Regresó De Cancún Creyendo Que Su Suegra Seguiría Esperando En La Cocina Como Siempre, Pero La Mujer Que Había Enterrado Veinte Años De Dolor, Humillaciones, Madrugadas Vendiendo Tacos Y Desprecios En Su Propia Casa La Recibió Con Dos Maletas En La Puerta, Papeles Firmados Sobre La Mesa Y Una Frialdad Que Heló La Sangre De Toda La Familia, Porque Esta Vez No Había Cena Ni Perdón, Solo La Verdad Brutal De Una Madre Que Escuchó Cómo Planeaban Encerrarla, Quitarle Su Hogar Y Borrarla Para Siempre…

—Póngala a la venta —respondí.

—¿Está segura, señora Hernández? Es una decisión fuerte.

La miré.

—Más segura que nunca.

Al día siguiente fui a ver al abogado, el licenciado Delgado. Le conté lo esencial, no todo.
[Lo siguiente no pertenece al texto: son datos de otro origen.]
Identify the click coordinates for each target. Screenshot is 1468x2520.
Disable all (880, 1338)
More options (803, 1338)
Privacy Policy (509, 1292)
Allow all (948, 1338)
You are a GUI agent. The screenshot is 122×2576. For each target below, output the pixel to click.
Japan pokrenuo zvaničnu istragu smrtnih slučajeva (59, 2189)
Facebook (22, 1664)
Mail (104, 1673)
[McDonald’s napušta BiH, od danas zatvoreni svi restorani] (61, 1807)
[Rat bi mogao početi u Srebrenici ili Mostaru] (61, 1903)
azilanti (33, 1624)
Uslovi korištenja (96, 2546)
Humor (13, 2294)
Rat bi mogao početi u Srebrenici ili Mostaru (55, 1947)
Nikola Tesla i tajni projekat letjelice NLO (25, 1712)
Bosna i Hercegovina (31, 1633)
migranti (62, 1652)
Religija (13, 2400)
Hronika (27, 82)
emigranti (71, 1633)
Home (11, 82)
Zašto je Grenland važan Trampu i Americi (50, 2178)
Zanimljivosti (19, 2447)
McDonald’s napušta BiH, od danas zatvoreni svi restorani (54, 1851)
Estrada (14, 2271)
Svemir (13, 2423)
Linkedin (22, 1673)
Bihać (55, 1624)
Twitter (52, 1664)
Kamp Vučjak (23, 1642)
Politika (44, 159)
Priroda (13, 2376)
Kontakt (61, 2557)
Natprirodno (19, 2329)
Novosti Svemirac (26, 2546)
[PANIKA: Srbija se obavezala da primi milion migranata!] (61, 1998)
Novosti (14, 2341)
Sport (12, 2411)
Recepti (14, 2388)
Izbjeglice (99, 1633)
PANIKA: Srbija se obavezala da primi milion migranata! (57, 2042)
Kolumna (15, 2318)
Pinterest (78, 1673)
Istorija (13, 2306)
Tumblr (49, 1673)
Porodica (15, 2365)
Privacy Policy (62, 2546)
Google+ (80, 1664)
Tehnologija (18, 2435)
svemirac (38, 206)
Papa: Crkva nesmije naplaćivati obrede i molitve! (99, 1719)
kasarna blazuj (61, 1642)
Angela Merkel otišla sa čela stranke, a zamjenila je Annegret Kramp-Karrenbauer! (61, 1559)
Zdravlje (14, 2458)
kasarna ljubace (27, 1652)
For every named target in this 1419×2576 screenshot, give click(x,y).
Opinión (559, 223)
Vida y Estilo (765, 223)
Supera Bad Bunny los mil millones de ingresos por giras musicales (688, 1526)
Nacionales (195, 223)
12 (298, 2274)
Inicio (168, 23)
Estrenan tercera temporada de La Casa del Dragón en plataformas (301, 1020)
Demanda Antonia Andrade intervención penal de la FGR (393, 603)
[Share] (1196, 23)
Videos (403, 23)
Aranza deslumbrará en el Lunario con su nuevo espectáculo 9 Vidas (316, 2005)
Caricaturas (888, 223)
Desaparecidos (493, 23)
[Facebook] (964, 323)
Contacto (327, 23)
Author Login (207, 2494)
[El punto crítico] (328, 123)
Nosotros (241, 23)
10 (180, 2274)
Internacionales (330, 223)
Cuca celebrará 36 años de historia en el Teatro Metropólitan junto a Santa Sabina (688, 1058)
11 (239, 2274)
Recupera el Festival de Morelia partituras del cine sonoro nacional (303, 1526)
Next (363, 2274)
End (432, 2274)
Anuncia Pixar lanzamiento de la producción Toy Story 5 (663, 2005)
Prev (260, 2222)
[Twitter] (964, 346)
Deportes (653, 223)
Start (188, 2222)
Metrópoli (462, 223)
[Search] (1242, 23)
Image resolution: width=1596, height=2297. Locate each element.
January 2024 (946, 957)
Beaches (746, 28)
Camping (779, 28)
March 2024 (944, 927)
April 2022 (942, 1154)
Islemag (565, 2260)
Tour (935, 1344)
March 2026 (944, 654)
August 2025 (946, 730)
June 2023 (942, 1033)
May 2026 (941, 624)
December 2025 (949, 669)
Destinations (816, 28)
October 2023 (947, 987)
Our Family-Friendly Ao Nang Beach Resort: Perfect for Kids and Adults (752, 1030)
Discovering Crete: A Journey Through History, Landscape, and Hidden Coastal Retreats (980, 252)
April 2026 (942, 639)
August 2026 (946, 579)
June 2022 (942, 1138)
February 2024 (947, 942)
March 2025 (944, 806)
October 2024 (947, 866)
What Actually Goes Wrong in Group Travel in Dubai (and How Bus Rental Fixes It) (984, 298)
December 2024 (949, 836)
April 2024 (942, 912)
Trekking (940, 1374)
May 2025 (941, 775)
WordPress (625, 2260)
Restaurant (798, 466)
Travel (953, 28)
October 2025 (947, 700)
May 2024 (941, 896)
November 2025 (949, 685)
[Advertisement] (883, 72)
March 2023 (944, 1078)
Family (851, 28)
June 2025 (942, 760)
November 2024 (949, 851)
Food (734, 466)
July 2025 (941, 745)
No quise decir “mi hijo quiere encerrarme y vender mi casa”, aunque eso era exactamente la verdad. Él revisó los papeles, confirmó lo que yo ya sabía: la propiedad estaba limpia, solo a mi nombre, sin gravámenes, sin copropietarios, sin trampas. Yo podía vender cuando quisiera. Los ocupantes actuales, al no tener contrato ni titularidad, debían desalojar cuando el nuevo propietario lo exigiera.

—Legalmente se les da cierto tiempo —me explicó—. Pero usted puede negociar plazos más cortos si el comprador acepta.

—Una semana —dije.

Me miró por encima de los lentes.

—Es severo.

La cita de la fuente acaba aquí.